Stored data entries
Content starts

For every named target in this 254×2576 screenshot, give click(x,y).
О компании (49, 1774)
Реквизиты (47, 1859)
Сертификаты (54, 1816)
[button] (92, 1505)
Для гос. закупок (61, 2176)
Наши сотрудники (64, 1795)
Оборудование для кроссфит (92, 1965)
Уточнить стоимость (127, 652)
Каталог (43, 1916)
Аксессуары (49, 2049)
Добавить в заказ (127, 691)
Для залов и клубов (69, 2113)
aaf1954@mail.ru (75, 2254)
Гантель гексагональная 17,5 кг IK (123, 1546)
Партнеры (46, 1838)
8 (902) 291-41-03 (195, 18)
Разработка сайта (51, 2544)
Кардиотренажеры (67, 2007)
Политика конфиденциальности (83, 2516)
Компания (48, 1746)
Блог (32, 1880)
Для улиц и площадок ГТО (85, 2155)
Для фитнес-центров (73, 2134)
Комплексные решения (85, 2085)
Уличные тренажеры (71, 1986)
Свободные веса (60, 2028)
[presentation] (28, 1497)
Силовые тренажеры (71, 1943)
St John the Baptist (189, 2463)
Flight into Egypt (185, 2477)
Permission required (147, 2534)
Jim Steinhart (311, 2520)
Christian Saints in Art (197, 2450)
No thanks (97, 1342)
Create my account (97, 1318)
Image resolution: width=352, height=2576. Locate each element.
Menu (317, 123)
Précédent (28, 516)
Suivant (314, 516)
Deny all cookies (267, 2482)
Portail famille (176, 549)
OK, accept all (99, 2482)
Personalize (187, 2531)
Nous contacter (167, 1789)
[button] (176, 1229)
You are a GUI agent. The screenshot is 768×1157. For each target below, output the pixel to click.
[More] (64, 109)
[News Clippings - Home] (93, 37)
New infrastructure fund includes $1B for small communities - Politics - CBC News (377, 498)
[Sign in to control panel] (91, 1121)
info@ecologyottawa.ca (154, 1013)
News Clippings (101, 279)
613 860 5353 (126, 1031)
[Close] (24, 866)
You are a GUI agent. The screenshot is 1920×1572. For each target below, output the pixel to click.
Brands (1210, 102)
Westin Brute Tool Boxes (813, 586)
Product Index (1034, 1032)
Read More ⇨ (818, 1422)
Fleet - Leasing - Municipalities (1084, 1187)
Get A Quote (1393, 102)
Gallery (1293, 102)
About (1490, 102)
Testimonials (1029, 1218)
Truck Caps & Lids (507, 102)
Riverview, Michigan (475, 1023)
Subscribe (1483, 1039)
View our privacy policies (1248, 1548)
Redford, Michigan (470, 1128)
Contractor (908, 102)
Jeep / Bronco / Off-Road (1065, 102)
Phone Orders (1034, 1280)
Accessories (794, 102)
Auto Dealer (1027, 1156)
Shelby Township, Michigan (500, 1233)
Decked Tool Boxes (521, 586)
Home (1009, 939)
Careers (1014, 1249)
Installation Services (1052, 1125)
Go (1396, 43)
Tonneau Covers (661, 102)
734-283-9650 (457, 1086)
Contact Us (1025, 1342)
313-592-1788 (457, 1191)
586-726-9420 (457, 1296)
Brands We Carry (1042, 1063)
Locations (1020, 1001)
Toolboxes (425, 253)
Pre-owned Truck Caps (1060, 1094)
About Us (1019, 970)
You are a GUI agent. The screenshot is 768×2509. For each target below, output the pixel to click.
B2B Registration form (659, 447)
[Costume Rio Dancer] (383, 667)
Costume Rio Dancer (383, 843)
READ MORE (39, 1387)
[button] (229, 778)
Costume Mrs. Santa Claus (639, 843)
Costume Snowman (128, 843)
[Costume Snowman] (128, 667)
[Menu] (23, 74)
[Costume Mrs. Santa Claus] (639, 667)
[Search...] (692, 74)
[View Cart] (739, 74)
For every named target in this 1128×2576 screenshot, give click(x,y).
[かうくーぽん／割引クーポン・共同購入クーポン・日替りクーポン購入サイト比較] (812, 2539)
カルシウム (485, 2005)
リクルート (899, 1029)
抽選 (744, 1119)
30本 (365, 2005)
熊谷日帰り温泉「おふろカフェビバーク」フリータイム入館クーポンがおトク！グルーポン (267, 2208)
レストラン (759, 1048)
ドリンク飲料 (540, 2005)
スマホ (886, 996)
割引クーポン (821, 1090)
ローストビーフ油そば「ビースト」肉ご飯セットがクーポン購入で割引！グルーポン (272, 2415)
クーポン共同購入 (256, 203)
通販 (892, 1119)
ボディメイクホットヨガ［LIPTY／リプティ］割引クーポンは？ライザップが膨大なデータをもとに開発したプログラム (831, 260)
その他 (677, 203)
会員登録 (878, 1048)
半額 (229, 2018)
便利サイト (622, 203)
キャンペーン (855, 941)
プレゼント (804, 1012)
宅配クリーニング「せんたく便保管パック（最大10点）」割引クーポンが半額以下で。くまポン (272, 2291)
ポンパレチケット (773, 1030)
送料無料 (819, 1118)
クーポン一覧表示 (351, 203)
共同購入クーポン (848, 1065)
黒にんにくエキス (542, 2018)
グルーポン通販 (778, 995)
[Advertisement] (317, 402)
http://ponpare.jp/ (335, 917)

Content ends

Could you print all of the data above once more, unaltered?

For every named target in this 254×2576 screenshot, give click(x,y).
О компании (49, 1774)
Реквизиты (47, 1859)
Сертификаты (54, 1816)
[button] (92, 1505)
Для гос. закупок (61, 2176)
Наши сотрудники (64, 1795)
Оборудование для кроссфит (92, 1965)
Уточнить стоимость (127, 652)
Каталог (43, 1916)
Аксессуары (49, 2049)
Добавить в заказ (127, 691)
Для залов и клубов (69, 2113)
aaf1954@mail.ru (75, 2254)
Гантель гексагональная 17,5 кг IK (123, 1546)
Партнеры (46, 1838)
8 (902) 291-41-03 (195, 18)
Разработка сайта (51, 2544)
Кардиотренажеры (67, 2007)
Политика конфиденциальности (83, 2516)
Компания (48, 1746)
Блог (32, 1880)
Для улиц и площадок ГТО (85, 2155)
Для фитнес-центров (73, 2134)
Комплексные решения (85, 2085)
Уличные тренажеры (71, 1986)
Свободные веса (60, 2028)
[presentation] (28, 1497)
Силовые тренажеры (71, 1943)
St John the Baptist (189, 2463)
Flight into Egypt (185, 2477)
Permission required (147, 2534)
Jim Steinhart (311, 2520)
Christian Saints in Art (197, 2450)
No thanks (97, 1342)
Create my account (97, 1318)
Image resolution: width=352, height=2576. Locate each element.
Menu (317, 123)
Précédent (28, 516)
Suivant (314, 516)
Deny all cookies (267, 2482)
Portail famille (176, 549)
OK, accept all (99, 2482)
Personalize (187, 2531)
Nous contacter (167, 1789)
[button] (176, 1229)
You are a GUI agent. The screenshot is 768×1157. For each target below, output the pixel to click.
[More] (64, 109)
[News Clippings - Home] (93, 37)
New infrastructure fund includes $1B for small communities - Politics - CBC News (377, 498)
[Sign in to control panel] (91, 1121)
info@ecologyottawa.ca (154, 1013)
News Clippings (101, 279)
613 860 5353 (126, 1031)
[Close] (24, 866)
You are a GUI agent. The screenshot is 1920×1572. For each target below, output the pixel to click.
Brands (1210, 102)
Westin Brute Tool Boxes (813, 586)
Product Index (1034, 1032)
Read More ⇨ (818, 1422)
Fleet - Leasing - Municipalities (1084, 1187)
Get A Quote (1393, 102)
Gallery (1293, 102)
About (1490, 102)
Testimonials (1029, 1218)
Truck Caps & Lids (507, 102)
Riverview, Michigan (475, 1023)
Subscribe (1483, 1039)
View our privacy policies (1248, 1548)
Redford, Michigan (470, 1128)
Contractor (908, 102)
Jeep / Bronco / Off-Road (1065, 102)
Phone Orders (1034, 1280)
Accessories (794, 102)
Auto Dealer (1027, 1156)
Shelby Township, Michigan (500, 1233)
Decked Tool Boxes (521, 586)
Home (1009, 939)
Careers (1014, 1249)
Installation Services (1052, 1125)
Go (1396, 43)
Tonneau Covers (661, 102)
734-283-9650 (457, 1086)
Contact Us (1025, 1342)
313-592-1788 (457, 1191)
586-726-9420 (457, 1296)
Brands We Carry (1042, 1063)
Locations (1020, 1001)
Toolboxes (425, 253)
Pre-owned Truck Caps (1060, 1094)
About Us (1019, 970)
You are a GUI agent. The screenshot is 768×2509. For each target below, output the pixel to click.
B2B Registration form (659, 447)
[Costume Rio Dancer] (383, 667)
Costume Rio Dancer (383, 843)
READ MORE (39, 1387)
[button] (229, 778)
Costume Mrs. Santa Claus (639, 843)
Costume Snowman (128, 843)
[Costume Snowman] (128, 667)
[Menu] (23, 74)
[Costume Mrs. Santa Claus] (639, 667)
[Search...] (692, 74)
[View Cart] (739, 74)
For every named target in this 1128×2576 screenshot, give click(x,y).
[かうくーぽん／割引クーポン・共同購入クーポン・日替りクーポン購入サイト比較] (812, 2539)
カルシウム (485, 2005)
リクルート (899, 1029)
抽選 (744, 1119)
30本 (365, 2005)
熊谷日帰り温泉「おふろカフェビバーク」フリータイム入館クーポンがおトク！グルーポン (267, 2208)
レストラン (759, 1048)
ドリンク飲料 (540, 2005)
スマホ (886, 996)
割引クーポン (821, 1090)
ローストビーフ油そば「ビースト」肉ご飯セットがクーポン購入で割引！グルーポン (272, 2415)
クーポン共同購入 (256, 203)
通販 (892, 1119)
ボディメイクホットヨガ［LIPTY／リプティ］割引クーポンは？ライザップが膨大なデータをもとに開発したプログラム (831, 260)
その他 (677, 203)
会員登録 (878, 1048)
半額 (229, 2018)
便利サイト (622, 203)
キャンペーン (855, 941)
プレゼント (804, 1012)
宅配クリーニング「せんたく便保管パック（最大10点）」割引クーポンが半額以下で。くまポン (272, 2291)
ポンパレチケット (773, 1030)
送料無料 (819, 1118)
クーポン一覧表示 (351, 203)
共同購入クーポン (848, 1065)
黒にんにくエキス (542, 2018)
グルーポン通販 (778, 995)
[Advertisement] (317, 402)
http://ponpare.jp/ (335, 917)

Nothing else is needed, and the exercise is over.